If contributors/maintainers are not happy with what the small company does, they can fork the project (assuming a liberal license) and continue in their own way. Valkey is a good example (with an interesting twist of license dynamics where Redis can use Valkey code now, but not the other way around).

> We have built a world where it is often easiest to just use whatever a cloud provider offers

And, IMHO, this is the major problem in the dev community these days - we've become lazy and focused on nonsense ("pretty"/unusable UIs, web gymnastics, llm, "productivity" etc.). We didn't have problems in the past to fork or reimplement OSes (various BSD instances), compilers (gcc versions), databases (MariaDB), and so on. There are tons of geniuses around hacking on cool stuff, but, sadly, the loudness of various hipsters and evangelists limits their visibility.

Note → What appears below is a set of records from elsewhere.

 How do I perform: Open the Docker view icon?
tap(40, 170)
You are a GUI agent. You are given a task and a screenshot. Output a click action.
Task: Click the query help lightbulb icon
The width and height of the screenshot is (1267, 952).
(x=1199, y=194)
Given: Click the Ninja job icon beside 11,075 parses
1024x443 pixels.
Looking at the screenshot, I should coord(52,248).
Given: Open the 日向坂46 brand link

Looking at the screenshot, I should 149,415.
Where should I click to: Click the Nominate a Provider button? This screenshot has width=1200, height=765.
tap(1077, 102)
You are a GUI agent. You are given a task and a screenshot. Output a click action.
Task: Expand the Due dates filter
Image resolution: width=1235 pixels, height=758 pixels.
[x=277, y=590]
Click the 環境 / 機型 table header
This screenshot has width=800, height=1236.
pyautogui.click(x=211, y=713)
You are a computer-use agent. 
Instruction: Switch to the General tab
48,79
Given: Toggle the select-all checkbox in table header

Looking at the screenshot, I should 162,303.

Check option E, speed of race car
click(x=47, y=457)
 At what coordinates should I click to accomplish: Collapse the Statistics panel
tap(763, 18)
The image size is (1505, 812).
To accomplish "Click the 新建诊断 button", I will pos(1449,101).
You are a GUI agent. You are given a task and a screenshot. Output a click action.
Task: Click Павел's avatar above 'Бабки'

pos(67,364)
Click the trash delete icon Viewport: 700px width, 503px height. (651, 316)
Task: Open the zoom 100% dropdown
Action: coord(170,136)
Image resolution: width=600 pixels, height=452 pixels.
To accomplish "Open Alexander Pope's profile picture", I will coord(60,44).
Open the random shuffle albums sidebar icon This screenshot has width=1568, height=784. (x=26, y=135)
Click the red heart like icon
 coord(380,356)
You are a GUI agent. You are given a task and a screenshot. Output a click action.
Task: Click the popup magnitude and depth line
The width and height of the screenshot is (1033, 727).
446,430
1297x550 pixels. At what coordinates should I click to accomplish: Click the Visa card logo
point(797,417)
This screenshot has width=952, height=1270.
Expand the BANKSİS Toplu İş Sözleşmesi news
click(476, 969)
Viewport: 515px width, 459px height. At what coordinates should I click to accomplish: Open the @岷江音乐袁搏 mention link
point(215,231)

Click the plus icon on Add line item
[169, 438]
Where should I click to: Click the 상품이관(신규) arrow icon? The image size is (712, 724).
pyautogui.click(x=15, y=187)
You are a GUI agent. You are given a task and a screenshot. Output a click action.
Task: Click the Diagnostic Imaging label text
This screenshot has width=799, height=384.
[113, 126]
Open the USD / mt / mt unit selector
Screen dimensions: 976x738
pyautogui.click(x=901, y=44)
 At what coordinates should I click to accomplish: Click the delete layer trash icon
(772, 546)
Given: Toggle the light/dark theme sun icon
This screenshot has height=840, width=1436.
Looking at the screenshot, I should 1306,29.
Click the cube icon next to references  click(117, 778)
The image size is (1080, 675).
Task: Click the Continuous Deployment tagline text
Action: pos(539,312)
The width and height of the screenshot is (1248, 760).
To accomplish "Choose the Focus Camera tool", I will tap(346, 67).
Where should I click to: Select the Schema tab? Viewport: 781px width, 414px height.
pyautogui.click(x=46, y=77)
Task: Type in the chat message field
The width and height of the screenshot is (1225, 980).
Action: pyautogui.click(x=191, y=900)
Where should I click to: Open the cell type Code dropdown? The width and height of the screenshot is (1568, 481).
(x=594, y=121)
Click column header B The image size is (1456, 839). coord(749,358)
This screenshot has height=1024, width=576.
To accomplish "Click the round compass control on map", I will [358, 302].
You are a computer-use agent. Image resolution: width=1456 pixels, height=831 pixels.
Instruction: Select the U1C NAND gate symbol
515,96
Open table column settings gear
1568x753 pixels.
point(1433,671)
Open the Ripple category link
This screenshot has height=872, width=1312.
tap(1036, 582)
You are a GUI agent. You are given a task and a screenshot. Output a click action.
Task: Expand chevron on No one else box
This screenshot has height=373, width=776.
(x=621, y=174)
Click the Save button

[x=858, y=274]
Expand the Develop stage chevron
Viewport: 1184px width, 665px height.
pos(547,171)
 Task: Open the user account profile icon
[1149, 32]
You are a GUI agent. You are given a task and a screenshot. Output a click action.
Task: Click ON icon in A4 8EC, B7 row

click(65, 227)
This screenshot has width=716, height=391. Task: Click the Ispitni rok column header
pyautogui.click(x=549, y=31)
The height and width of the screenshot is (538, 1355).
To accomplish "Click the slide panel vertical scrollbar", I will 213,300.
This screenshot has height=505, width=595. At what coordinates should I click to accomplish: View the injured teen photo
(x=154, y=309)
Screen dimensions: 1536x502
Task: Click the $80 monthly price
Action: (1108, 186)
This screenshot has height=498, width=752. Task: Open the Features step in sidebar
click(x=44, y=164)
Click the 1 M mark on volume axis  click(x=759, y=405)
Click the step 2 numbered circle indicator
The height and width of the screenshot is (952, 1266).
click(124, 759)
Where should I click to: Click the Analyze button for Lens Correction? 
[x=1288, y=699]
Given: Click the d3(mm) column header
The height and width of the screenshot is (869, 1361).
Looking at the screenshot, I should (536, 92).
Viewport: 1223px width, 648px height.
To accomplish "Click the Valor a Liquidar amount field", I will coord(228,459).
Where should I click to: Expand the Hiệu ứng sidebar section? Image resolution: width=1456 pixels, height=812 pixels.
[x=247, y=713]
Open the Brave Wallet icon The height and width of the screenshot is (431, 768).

> Those providers may not contribute back to the projects they turn into services, though, upsetting the smaller companies that are,

The significant contribution that these providers (AWS, et al.) make to these projects is often overlooked - free advertisement. If I can remember correctly, ElasticSearch got popular when AWS started to offer it as a service. Additionally, cloud providers usually contribute (by employing core developers, shipping patches or testing) to the kernel, gcc or jdk, from which these small companies benefit significantly. In contrast, they themselves could do none of this.

But it is easier to blame "big scary clouds" than to rethink your business model. Be honest, start closed; no one will touch that and no one will be standing in your way.